■ EXERCISE GOAL: Gather each line in the entries that includes the string "agent".

Stored data entries
● ● ● ●

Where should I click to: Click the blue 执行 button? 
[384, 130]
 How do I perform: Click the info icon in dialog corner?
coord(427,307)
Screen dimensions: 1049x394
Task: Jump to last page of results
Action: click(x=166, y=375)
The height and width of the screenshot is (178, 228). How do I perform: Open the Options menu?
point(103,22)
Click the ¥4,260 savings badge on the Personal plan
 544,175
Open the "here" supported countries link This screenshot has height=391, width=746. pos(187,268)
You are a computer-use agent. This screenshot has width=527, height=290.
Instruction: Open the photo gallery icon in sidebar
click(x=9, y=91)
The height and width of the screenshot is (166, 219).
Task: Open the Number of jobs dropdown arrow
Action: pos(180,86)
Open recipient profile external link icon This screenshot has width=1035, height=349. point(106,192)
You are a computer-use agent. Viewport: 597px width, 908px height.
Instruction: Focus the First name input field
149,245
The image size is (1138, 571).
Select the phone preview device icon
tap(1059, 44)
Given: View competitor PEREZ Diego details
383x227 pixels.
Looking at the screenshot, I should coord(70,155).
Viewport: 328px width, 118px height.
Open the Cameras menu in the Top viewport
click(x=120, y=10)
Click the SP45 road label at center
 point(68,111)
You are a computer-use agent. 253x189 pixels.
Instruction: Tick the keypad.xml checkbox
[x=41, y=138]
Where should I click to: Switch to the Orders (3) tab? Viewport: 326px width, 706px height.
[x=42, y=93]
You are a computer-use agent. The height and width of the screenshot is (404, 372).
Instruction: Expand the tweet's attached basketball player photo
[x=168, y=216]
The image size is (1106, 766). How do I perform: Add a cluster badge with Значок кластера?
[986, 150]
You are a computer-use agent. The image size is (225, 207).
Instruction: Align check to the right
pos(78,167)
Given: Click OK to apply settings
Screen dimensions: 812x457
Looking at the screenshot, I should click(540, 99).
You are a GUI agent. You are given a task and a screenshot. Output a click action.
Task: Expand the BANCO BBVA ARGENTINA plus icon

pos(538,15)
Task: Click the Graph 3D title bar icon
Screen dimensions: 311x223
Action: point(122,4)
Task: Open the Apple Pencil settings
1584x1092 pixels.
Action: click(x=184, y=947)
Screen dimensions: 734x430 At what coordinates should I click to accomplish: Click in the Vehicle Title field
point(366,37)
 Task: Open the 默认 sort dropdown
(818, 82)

● ● ● ●

■ SOLUTION:
You are a computer-use agent. This screenshot has width=527, height=290.
You are a computer-use agent. Viewport: 597px width, 908px height.
You are a computer-use agent. 253x189 pixels.
You are a computer-use agent. The height and width of the screenshot is (404, 372).
You are a computer-use agent. The image size is (225, 207).
You are a GUI agent. You are given a task and a screenshot. Output a click action.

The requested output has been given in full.